## Task instructions:
Copy the data starting with the line containing "Click the Retrieve" and going on through the line containing "coord(817,75)", replacing every "button" with "control" and leaving everything else unchanged.

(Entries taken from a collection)
##########

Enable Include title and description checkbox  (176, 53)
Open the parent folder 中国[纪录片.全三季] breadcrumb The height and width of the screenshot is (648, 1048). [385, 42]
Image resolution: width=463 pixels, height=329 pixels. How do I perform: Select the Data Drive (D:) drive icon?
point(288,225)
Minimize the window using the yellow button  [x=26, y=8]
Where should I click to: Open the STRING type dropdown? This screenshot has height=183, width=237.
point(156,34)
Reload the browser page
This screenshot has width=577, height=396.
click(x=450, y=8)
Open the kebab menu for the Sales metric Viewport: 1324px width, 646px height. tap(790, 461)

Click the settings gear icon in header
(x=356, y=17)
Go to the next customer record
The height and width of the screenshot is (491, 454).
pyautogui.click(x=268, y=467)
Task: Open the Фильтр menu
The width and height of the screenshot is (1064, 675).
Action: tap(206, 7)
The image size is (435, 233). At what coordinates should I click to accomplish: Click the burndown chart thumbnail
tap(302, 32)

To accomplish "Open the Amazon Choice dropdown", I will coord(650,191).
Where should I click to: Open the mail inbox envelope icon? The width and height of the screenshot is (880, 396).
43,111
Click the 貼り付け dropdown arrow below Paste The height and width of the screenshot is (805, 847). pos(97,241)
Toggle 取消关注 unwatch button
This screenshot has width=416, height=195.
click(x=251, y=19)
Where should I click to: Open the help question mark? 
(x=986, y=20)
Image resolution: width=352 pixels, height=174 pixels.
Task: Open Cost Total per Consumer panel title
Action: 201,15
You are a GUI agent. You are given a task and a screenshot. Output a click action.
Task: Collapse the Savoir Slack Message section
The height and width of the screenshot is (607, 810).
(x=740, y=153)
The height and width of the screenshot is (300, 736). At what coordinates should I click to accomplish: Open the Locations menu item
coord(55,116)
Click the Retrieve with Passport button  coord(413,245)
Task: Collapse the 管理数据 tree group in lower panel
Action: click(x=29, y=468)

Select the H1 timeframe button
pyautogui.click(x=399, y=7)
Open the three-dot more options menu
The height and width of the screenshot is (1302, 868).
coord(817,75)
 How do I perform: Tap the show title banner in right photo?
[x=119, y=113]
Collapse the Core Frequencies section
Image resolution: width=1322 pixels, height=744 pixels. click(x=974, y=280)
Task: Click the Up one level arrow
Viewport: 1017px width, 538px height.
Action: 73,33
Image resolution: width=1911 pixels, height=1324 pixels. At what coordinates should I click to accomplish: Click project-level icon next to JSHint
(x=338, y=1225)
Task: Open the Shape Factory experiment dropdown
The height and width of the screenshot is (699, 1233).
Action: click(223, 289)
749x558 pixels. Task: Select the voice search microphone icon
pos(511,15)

##########

## Output below:
Click the Retrieve with Passport control  coord(413,245)
Task: Collapse the 管理数据 tree group in lower panel
Action: click(x=29, y=468)

Select the H1 timeframe control
pyautogui.click(x=399, y=7)
Open the three-dot more options menu
The height and width of the screenshot is (1302, 868).
coord(817,75)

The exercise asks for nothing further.